The multi-year land-fast ice in the Lützow-Holm Bay Antarctica is known to grow over a decade and then catastrophically break up and lose the multi-year ice. Another decade follows when the first-year ice repeatedly breaks up due to incoming swells. The cause of the breakup of the multi-year ice by swells was conjectured to be related to the increased proportion of the snow ice (Ushio et al. 2006). The material property of the snow ice is considered weaker than the sea ice (Toyota et al. 2016). Therefore, the land-fast ice in the Lützow-Holm Bay gradually weakens as its thickness increases. Another possible cause is related to the Sea Surface Temperature. The 2016 breakup event is associated with an anomalous SST, which is considered a part of climate variation and is correlated with the equatorial SST interannual variation (Aoki 2017).
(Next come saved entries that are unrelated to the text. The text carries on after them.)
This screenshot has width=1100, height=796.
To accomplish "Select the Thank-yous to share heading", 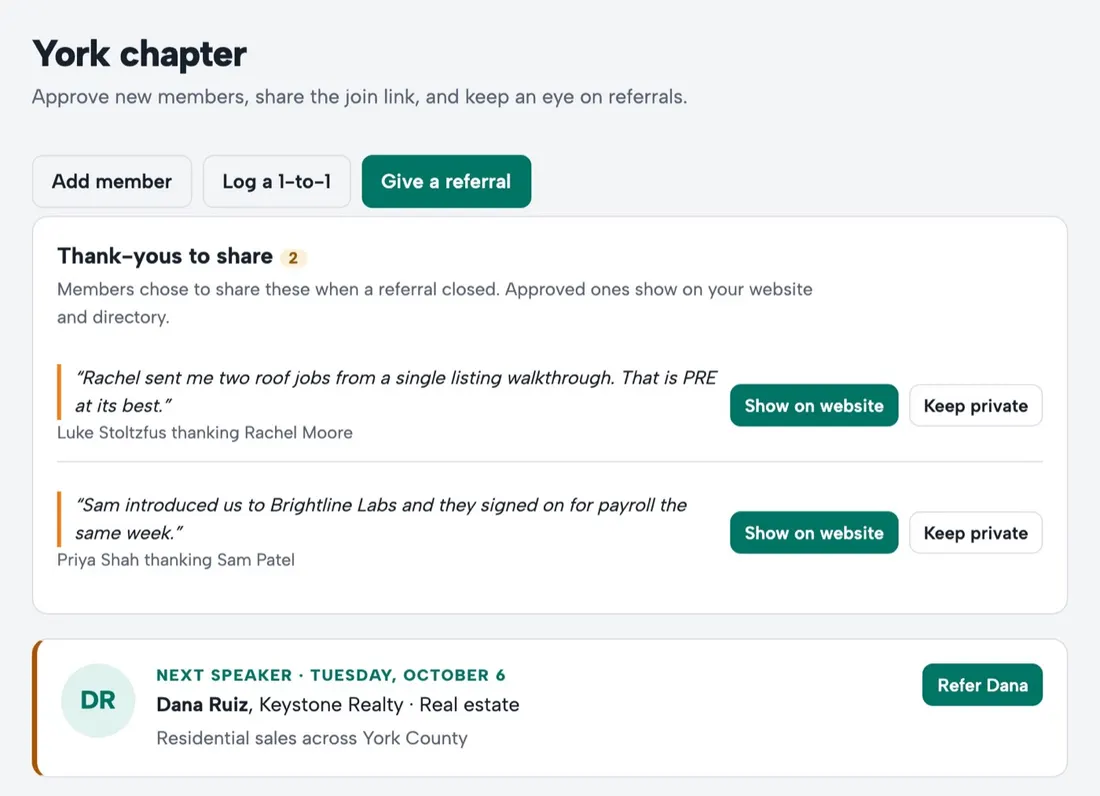I will pyautogui.click(x=165, y=256).
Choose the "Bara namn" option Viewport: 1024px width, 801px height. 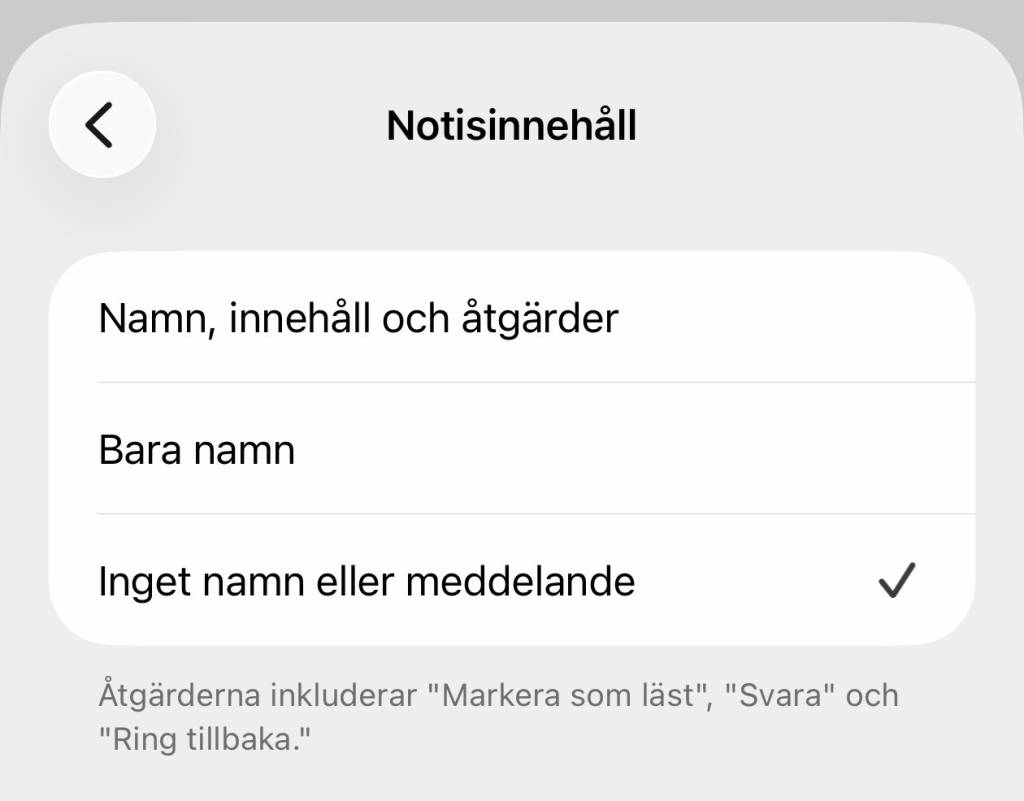[197, 450]
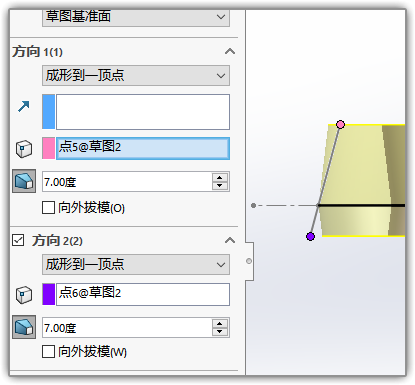Click the panel splitter handle circle

point(249,261)
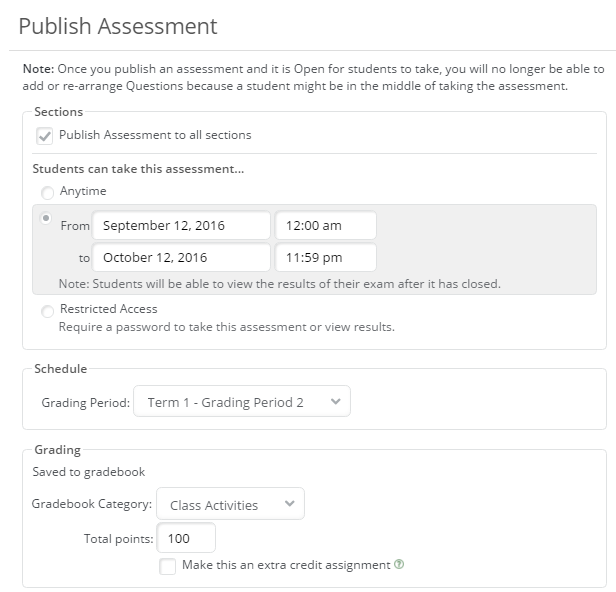Open the Grading Period dropdown
Screen dimensions: 616x592
[x=241, y=402]
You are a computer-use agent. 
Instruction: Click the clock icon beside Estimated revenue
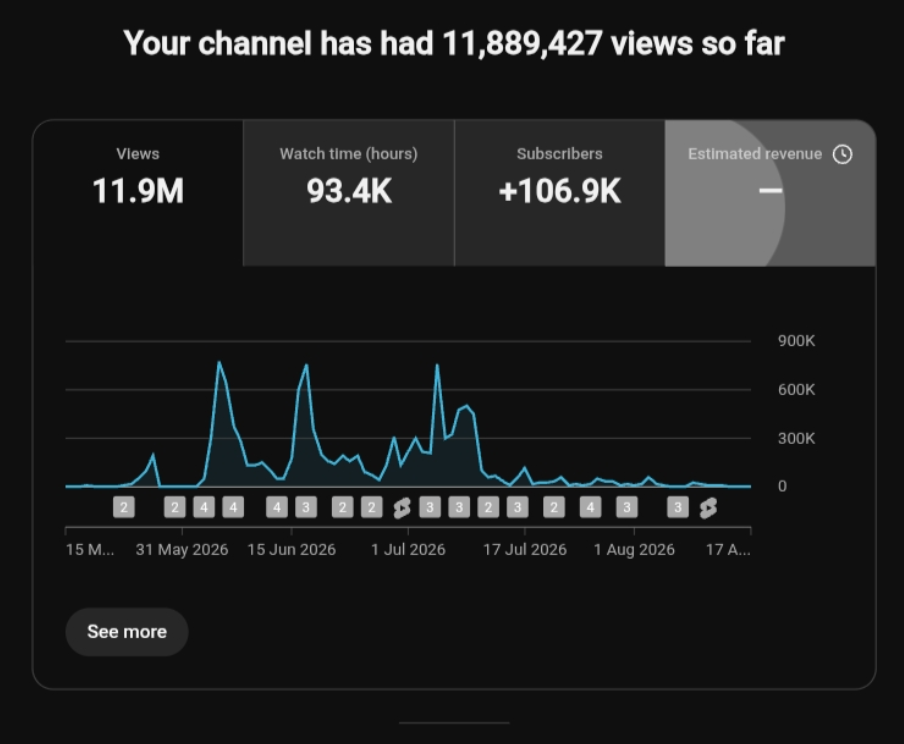(x=842, y=154)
An array of wave buoys observed the motion of the Lützow-Holm Bay Land-fast ice as a part of the Japan Antarctic Research Expedition (JARE). From 2022 to 2023, 23 wave buoys were deployed on the ice, of which 15 were on the land-fast ice (JARE64). The buoys registered a sequence of swell penetration, breakup, and sea ice drift events; swells gradually eroded the land-fast ice until all the fast ice was lost from the bay. The following year (JARE65), 21 wave buoys were placed on the land-fast ice, registering the incoming swells and drifts of the sea ice from the bay. In the past two years, a large part of the land-fast ice of the Lützow-Holm Bay was lost entirely during summertime.
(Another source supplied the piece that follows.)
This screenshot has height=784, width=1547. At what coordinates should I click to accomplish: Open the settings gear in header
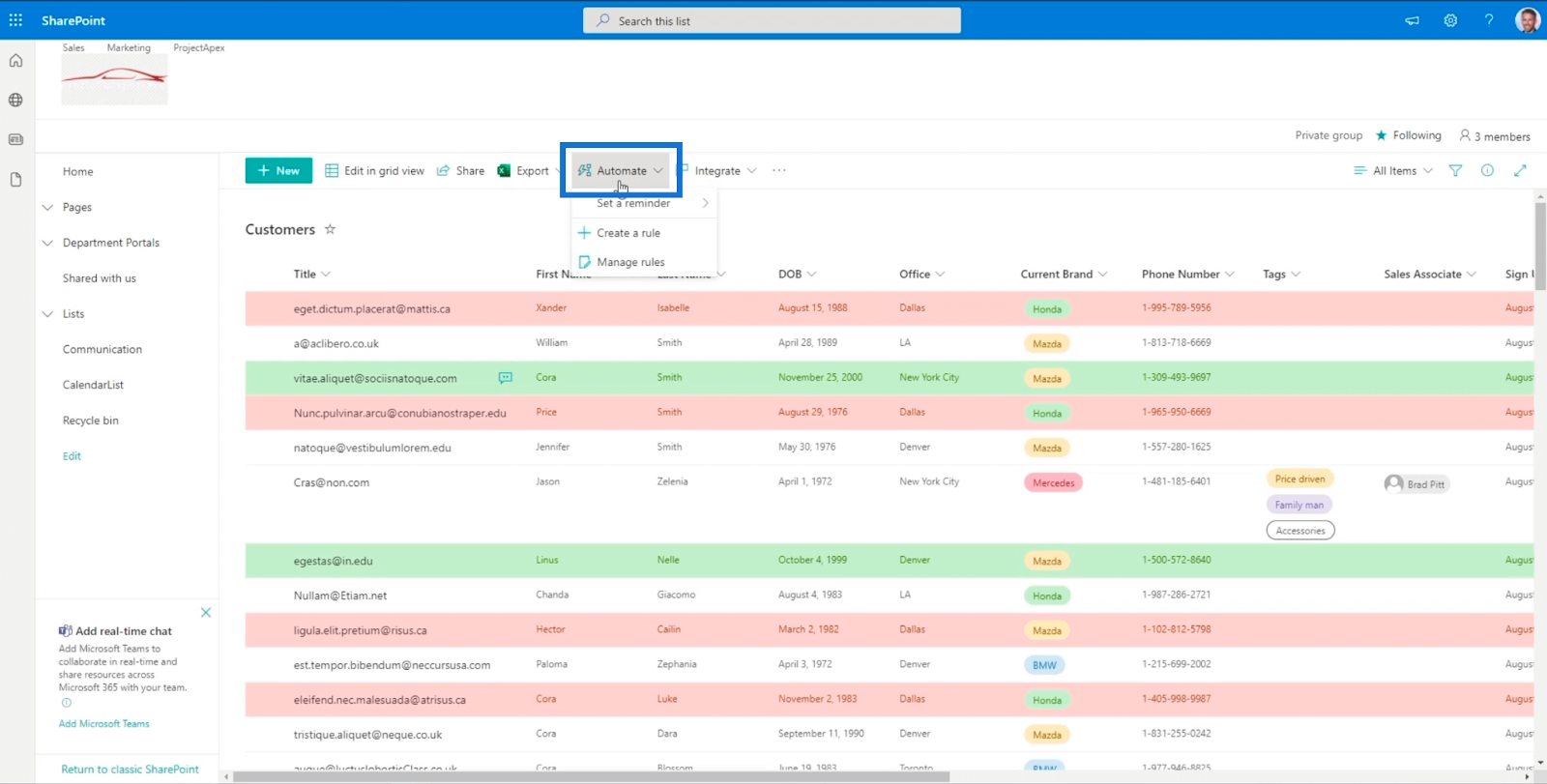click(1450, 20)
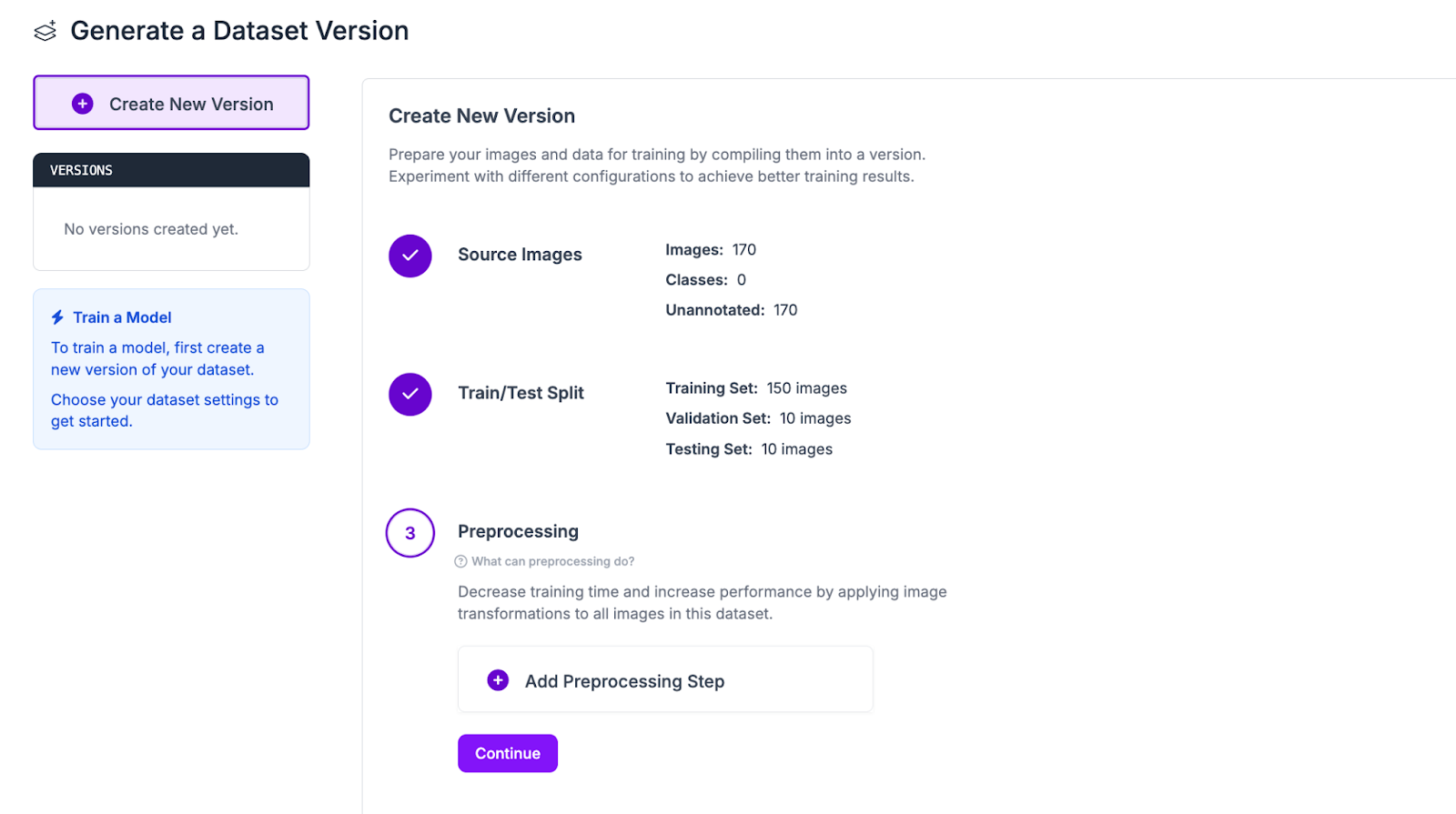The image size is (1456, 814).
Task: Click the plus icon for Add Preprocessing Step
Action: pos(498,680)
AMSR2-derived sea ice concentration (sic) data was analyzed to quantify the area of land-fast ice. The method identifies the “multi-year ice” when the sic remains over a given threshold value throughout the season (from February to June). Each grid point is identified as an “open water area” if the SIC becomes lower than the SIC_threshold during the period. That means the grid points lost sea ice at least once in the season. Different threshold values were tried, and SIC_threshold=0.6 was selected to produce a 20-year long estimate of the “multi-year ice” extent, Figure 1. Together with the multi-year land-fast ice area (blue circles), the number of ramming operations is plotted from 1983 (bars).

Previous studies suggested that the number of ramming operations represents the land-fast ice thickness and material property changes, as the difficulty of ice breaking is strongly correlated to the thickness and the flexural strength of the sea ice. We therefore expected that the multi-year ice area, which is the reciprocal of the thin first-year ice area, would be highly correlated with the number of ramming operations. However, we have noticed that after 2016, despite the area of multi-year ice being relatively large, the number of ramming operations was small. This discrepancy may imply a possible weakening of the sea ice because of the increased SST in Antarctica. The abrupt change in 2016 may be related to a potential regime shift of the Antarctic sea ice extent (Kusahara et al. 2025).



Figure 1. The number of ramming operations from 1983 (30^th JARE) to 2023 (65^th JARE). The red bars denote the outbound number of ramming operations and the bule bars denote the inbound number of ramming operations. The vertical axis label on the left indicates the total number of ramming operations. The open blue circle indicates the are of multi-year ice that remined in the bay. The number of AMSR2 grid points are indicated in the right vertical axis.